I knew there were some low ceilings along my route and some activity near my destination when I left. I'd figured there was a good chance I'd do exactly this before even starting the engine. I really wanted out of Chicago and I figured if I only got halfway home that would make it more likely I could find a gap to shoot the next day. The first part of the trip went pretty much as expected, cruising 2000-2500 to maintain 500 below. Up ahead things looked darker... not scary dark but darker and I knew storms might be ahead. That's when I found my ADS-B had failed me. I pressed on for a bit, pulled out my phone and found a 3g signal and opened foreflight on it hoping for radar data that way. About this time I noted a nice big runway a couple of miles off my right wing. Took few miles to get a radar picture as cell signal was poor and about this time the airplane was starting to get tossed around a bit. This was making it hard for me to hand-fly, operate the phone, and consider my radar picture at the same time and that was sort of the last straw. I decided I'd better just turn around and land on that nice big runway, then I could safely pull up some weather and consider my situation. If it looked OK still, I could just take off again and continue. If not, then I was on the ground.

I'm posting this from a motel room. Thing is this is only my second trip more than an hour from home as a private pilot and the worst weather I've taken off into. I believe a more experienced pilot might have picked their way through this safely but I didn't feel confident that I could spot a thunderstorm ahead with an overcast ceiling barely more than 500' above me if I flew into rain with reduced visibility.... and I promised myself and my wife before I started going on these trips that I'd be a big chicken and err on the side of caution with these things. So I think I made the right choice. Sure would like to be sitting with my wife and playing with my puppy right now though.

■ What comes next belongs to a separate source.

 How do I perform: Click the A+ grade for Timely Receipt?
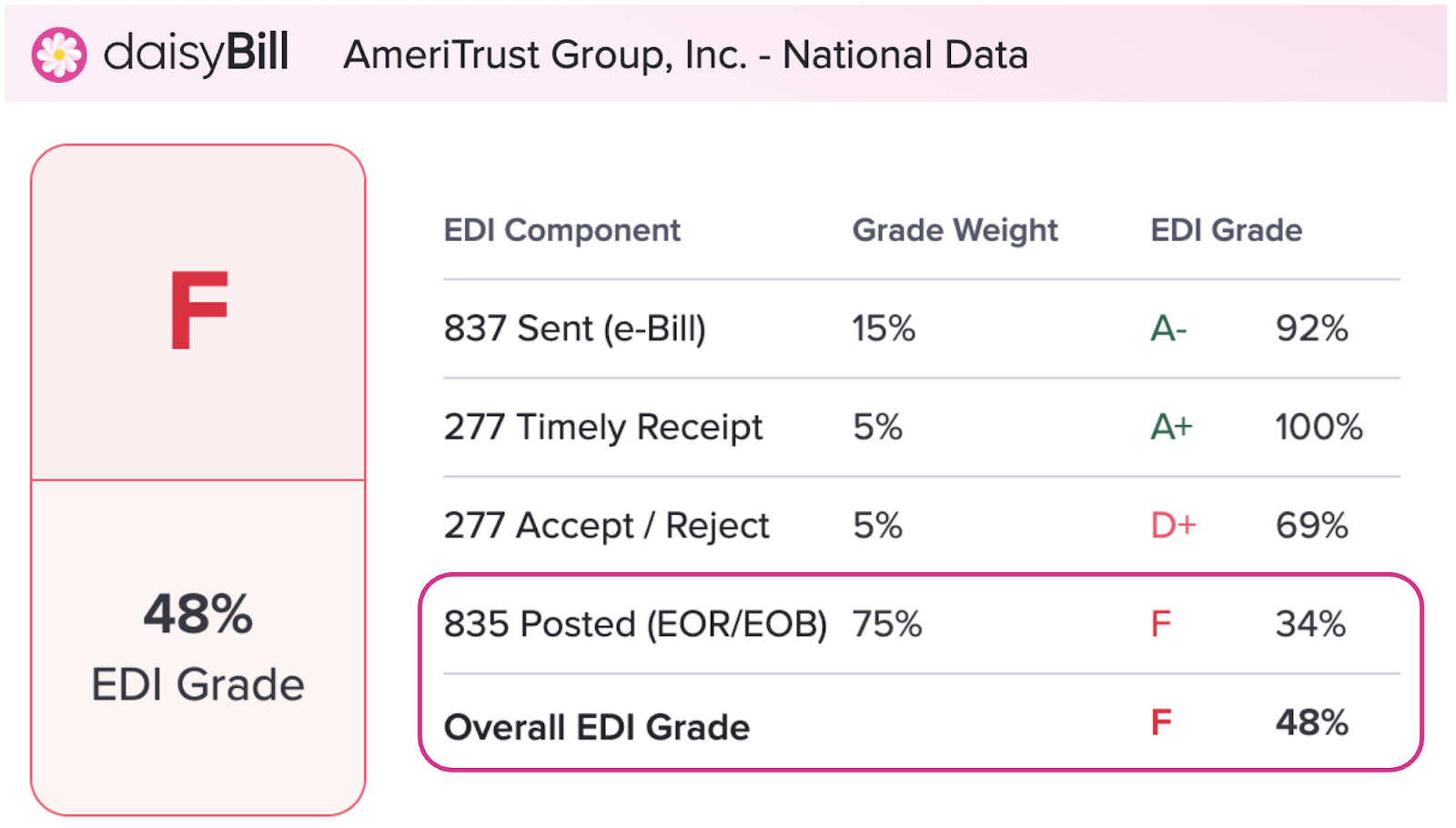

You may some day look back on this and wonder why you were so worried about the weather. But here's the important thing... You'll have that option. If you launched into weather you weren't comfortable with and it got as bad as you feared (or worse) you might not walk away from that situation. I'm firmly in the camp that you made the right decision and applaud you for doing so (and thank you for sharing the experience as well).

For what it's worth, I have an instrument rating and would be sitting right next to you at the FBO earlier today. I probably would've gotten a separate room at the motel, though... ;)
 
My first time "stuck" I decided to follow the adage..."when life gives you lemons". Made it my first IFR lesson with an instructor.

And my second time, rented a car and drove home. Got up at 4am and drove back. Saw a beautiful sunrise, and it was so calm and peaceful at that hour...no other traffic (and this is So. Cal. where using Flight Following means you don't even get to talk to your passengers!).

I guess we all have to build contingencies and "go with the flow" into our missions...even sometimes when we have an IFR.
 
"It's better to be down here, wishing you were up there instead of up there wishing you were down here."


Also the adage: Pilots that fly in bad weather are usually buried on a sunny day.
 
Good choice,it's easy to say you could fly around the bad stuff. With the ceilings you described,you may not see the cell that you fly into. Good choice.
 
Good call. And you are alive this morning. Assuming in a weird twist of irony, the motel wasn't hit by a tornado overnight. That would be messed up.

Based on having only briefly glanced at your radar shot, I would have made the same decision.
 
I have the Stratus ll, and with the external antenna I receive ADS-B on the ground all over CO, even in the western Mtns.